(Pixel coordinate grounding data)
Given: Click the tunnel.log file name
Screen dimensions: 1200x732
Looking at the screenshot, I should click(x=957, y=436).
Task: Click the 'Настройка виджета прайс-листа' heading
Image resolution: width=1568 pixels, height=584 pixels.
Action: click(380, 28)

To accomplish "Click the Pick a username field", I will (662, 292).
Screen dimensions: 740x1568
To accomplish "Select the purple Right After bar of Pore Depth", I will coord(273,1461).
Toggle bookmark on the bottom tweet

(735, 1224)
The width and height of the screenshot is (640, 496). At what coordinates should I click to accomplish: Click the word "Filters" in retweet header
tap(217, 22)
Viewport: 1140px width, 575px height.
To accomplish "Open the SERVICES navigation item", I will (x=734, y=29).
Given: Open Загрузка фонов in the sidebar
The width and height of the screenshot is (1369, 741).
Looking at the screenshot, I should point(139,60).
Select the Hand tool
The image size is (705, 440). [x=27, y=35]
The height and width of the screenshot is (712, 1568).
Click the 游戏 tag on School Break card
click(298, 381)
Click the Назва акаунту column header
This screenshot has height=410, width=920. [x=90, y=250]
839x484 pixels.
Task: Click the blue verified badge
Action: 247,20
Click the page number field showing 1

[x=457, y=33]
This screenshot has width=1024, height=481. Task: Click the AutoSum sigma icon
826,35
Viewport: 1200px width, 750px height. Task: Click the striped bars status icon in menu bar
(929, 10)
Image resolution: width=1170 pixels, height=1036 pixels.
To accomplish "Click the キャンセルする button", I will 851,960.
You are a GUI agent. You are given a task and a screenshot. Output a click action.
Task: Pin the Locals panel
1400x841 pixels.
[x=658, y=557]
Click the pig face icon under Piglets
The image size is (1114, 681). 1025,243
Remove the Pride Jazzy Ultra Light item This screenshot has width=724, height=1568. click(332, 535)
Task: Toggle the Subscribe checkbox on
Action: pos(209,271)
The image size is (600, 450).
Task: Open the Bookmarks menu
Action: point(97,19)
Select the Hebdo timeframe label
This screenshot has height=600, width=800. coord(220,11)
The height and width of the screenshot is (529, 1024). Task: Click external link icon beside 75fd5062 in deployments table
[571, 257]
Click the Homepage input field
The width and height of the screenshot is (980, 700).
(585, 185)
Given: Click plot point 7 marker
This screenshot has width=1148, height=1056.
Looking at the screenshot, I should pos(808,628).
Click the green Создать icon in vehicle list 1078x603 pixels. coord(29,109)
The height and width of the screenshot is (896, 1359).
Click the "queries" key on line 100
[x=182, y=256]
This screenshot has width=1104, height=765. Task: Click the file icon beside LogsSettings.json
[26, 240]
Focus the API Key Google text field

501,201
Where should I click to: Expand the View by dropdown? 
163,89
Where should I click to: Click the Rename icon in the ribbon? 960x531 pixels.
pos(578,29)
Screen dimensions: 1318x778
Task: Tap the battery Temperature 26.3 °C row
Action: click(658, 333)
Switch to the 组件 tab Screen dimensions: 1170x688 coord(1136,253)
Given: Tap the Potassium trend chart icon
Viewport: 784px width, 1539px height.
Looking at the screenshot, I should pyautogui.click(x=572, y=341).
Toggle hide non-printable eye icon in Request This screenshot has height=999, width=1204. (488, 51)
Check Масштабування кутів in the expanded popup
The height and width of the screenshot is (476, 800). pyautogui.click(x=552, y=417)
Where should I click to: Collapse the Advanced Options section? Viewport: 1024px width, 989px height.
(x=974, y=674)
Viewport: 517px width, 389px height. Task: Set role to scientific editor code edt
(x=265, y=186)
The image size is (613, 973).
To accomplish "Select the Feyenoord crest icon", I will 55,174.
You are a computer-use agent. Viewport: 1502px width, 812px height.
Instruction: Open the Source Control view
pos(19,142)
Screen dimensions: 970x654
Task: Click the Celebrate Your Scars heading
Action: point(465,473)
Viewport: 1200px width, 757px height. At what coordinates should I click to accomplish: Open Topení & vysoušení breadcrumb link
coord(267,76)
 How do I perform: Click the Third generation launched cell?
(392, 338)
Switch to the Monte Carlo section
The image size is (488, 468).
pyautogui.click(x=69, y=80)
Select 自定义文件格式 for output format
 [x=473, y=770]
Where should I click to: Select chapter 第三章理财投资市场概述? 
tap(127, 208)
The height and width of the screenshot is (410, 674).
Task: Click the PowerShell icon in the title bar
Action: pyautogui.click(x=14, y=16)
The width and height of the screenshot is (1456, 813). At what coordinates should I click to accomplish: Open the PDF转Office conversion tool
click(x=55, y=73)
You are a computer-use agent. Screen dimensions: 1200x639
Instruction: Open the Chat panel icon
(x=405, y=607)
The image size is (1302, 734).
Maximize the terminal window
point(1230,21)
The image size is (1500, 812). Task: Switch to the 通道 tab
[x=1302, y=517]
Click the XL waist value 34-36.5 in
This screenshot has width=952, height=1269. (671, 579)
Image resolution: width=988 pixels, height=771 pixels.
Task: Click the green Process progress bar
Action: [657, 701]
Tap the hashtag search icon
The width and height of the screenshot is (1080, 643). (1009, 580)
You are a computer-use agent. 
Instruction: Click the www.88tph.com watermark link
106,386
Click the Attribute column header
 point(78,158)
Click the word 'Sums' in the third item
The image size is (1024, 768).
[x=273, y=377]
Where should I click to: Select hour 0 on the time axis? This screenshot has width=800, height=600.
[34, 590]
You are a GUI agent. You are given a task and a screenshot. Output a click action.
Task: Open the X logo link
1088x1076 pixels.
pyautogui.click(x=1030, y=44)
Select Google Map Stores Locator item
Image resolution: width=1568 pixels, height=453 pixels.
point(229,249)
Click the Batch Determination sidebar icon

▶ Description of the task: Please reproduce the lines from the line with "Where should I click to: Expand" to the line with "Switch to the 组件", both ends included, exactly as they appear above.

▶ Answer space:
Where should I click to: Expand the View by dropdown? 
163,89
Where should I click to: Click the Rename icon in the ribbon? 960x531 pixels.
pos(578,29)
Screen dimensions: 1318x778
Task: Tap the battery Temperature 26.3 °C row
Action: click(658, 333)
Switch to the 组件 tab Screen dimensions: 1170x688 coord(1136,253)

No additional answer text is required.